LayerCache: Exploiting Layer-wise Velocity Heterogeneity for Efficient Flow Matching Inference

arXiv cs.CV / 4/21/2026

📰 NewsDeveloper Stack & InfrastructureModels & Research

Key Points

  • The paper argues that Flow Matching image generation models suffer high inference cost because they repeatedly denoise using large Transformer networks.
  • It finds that Transformer layer groups have highly heterogeneous velocity dynamics, with shallow layers being stable enough for caching while deeper layers require full computation.
  • It introduces LayerCache, a layer-aware caching framework that partitions the Transformer into layer groups and makes independent caching decisions per group at each denoising step.
  • LayerCache includes an adaptive JVP span (K) selection mechanism and uses a timestep/layer-group/K scheduling formulation solved via a greedy budget allocation algorithm.
  • Experiments on Qwen-Image (1024×1024, 50 steps) show strong quality-speed gains versus MeanCache and prior caching methods, including +5.38 dB PSNR and a 70% LPIPS reduction with 1.37× speedup.

Abstract

Flow Matching models achieve state-of-the-art image generation quality but incur substantial inference cost due to iterative denoising through large Transformer networks.
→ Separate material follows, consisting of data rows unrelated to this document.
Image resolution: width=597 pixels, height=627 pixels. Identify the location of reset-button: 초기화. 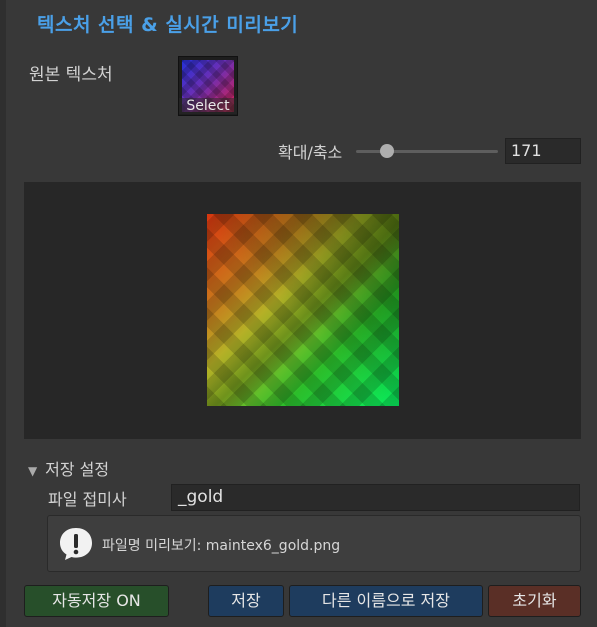
(534, 601).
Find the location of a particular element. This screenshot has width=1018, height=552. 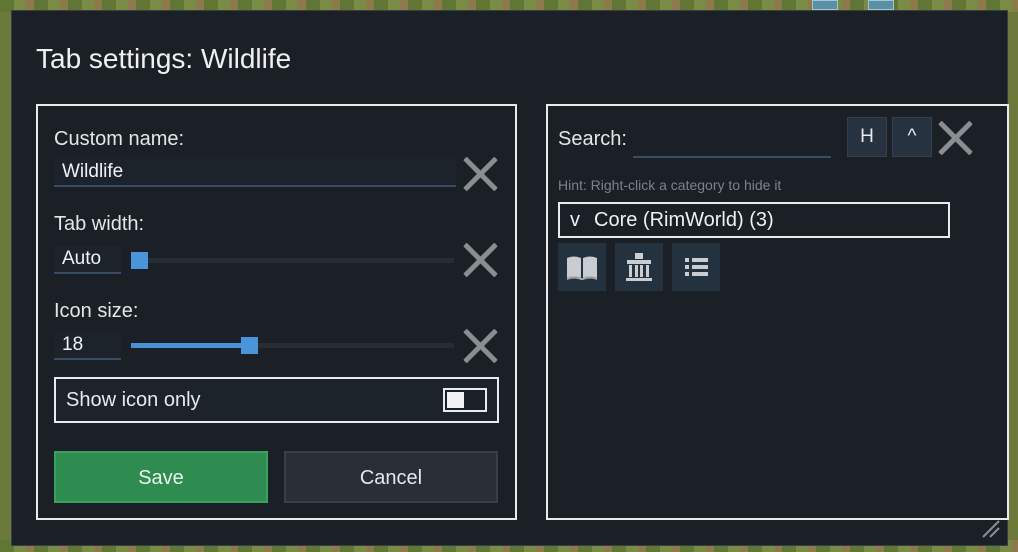

custom-name-label: Custom name: is located at coordinates (120, 139).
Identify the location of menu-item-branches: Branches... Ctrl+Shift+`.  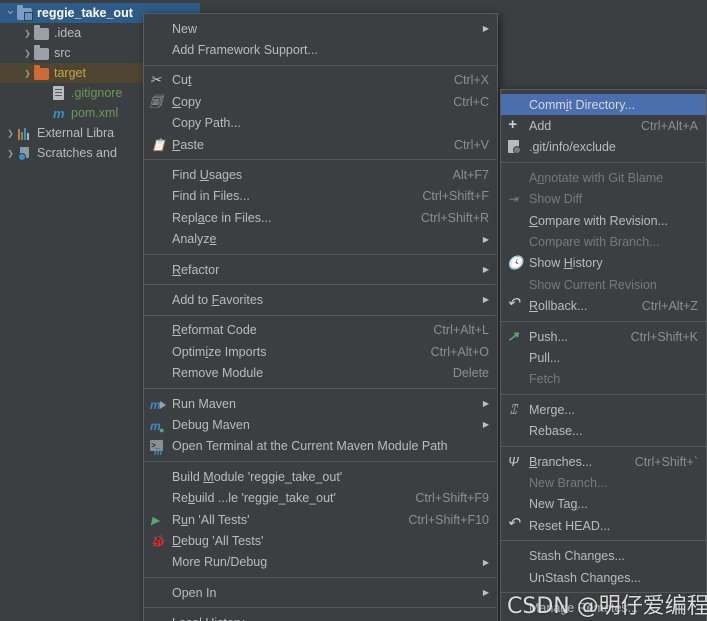
(604, 462).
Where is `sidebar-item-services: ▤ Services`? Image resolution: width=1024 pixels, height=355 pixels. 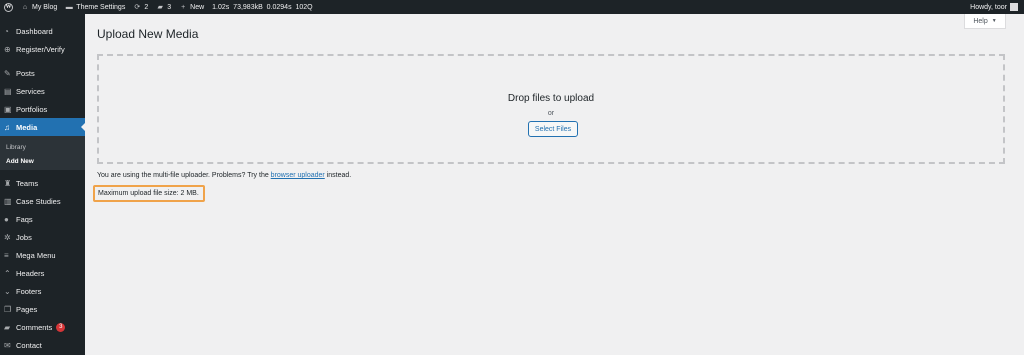 sidebar-item-services: ▤ Services is located at coordinates (42, 91).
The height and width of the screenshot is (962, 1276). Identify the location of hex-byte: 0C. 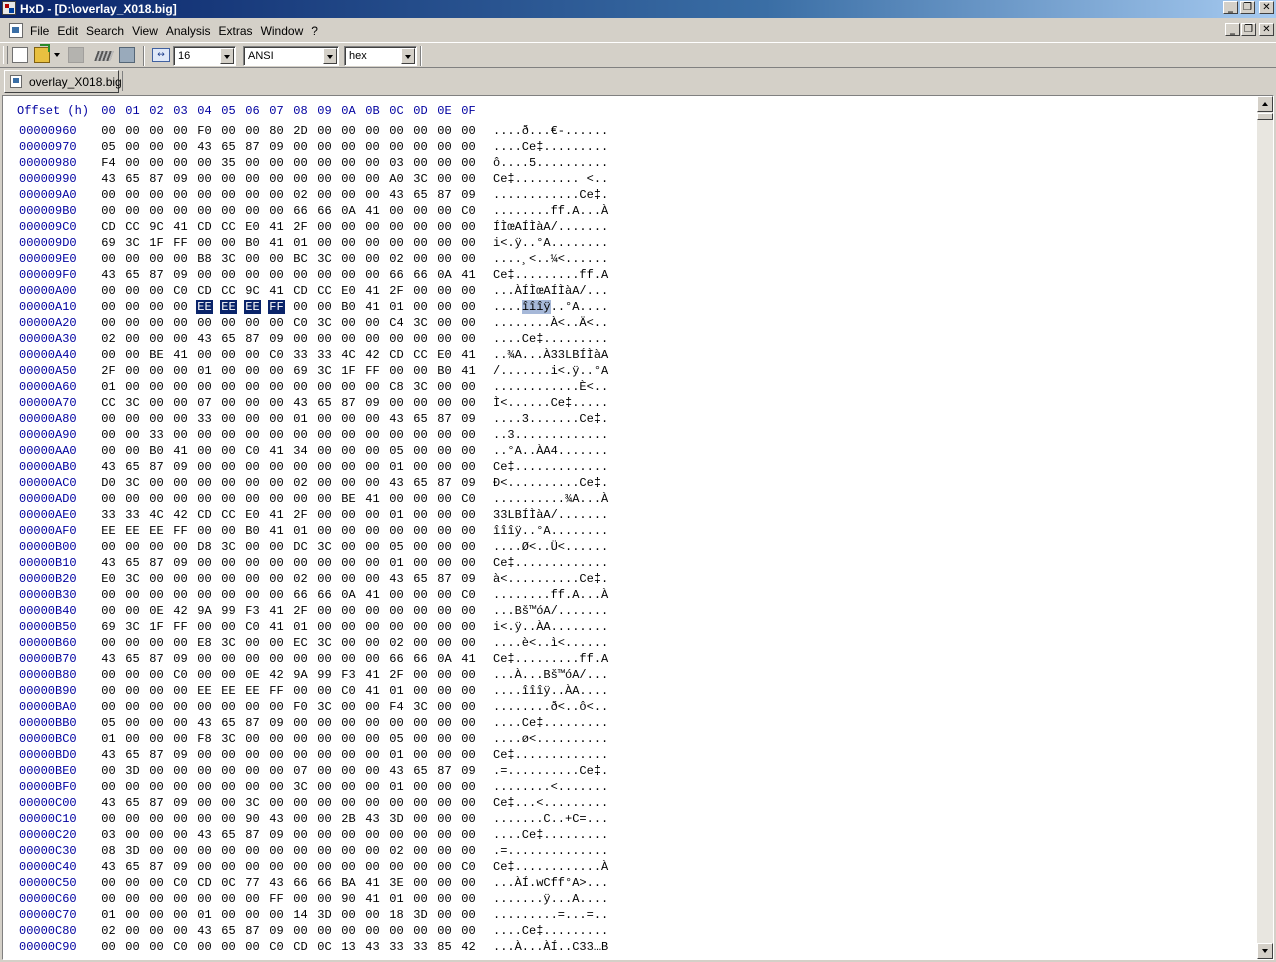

We observe that different layer groups within a Transformer exhibit markedly heterogeneous velocity dynamics: shallow layers are highly stable and amenable to aggressive caching, while deep layers undergo large velocity changes that demand full computation. Existing caching methods, however, treat the entire Transformer as a monolithic unit, applying a single caching decision per timestep and thus failing to exploit this heterogeneity. Based on this finding, we propose LayerCache, a layer-aware caching framework that partitions the Transformer into layer groups and makes independent, per-group caching decisions at each denoising step. LayerCache introduces an adaptive JVP span K selection mechanism that leverages per-group stability measurements to balance estimation accuracy and computational savings. We formulate a three-dimensional scheduling problem over timesteps, layer groups, and JVP span, and solve it with a greedy budget allocation algorithm. On Qwen-Image (1024x1024, 50 steps), LayerCache achieves PSNR 37.46 dB (+5.38 dB over MeanCache), SSIM 0.9834, and LPIPS 0.0178 (a 70% reduction over MeanCache) at 1.37x speedup, dominating all prior caching methods on the quality-speed Pareto frontier.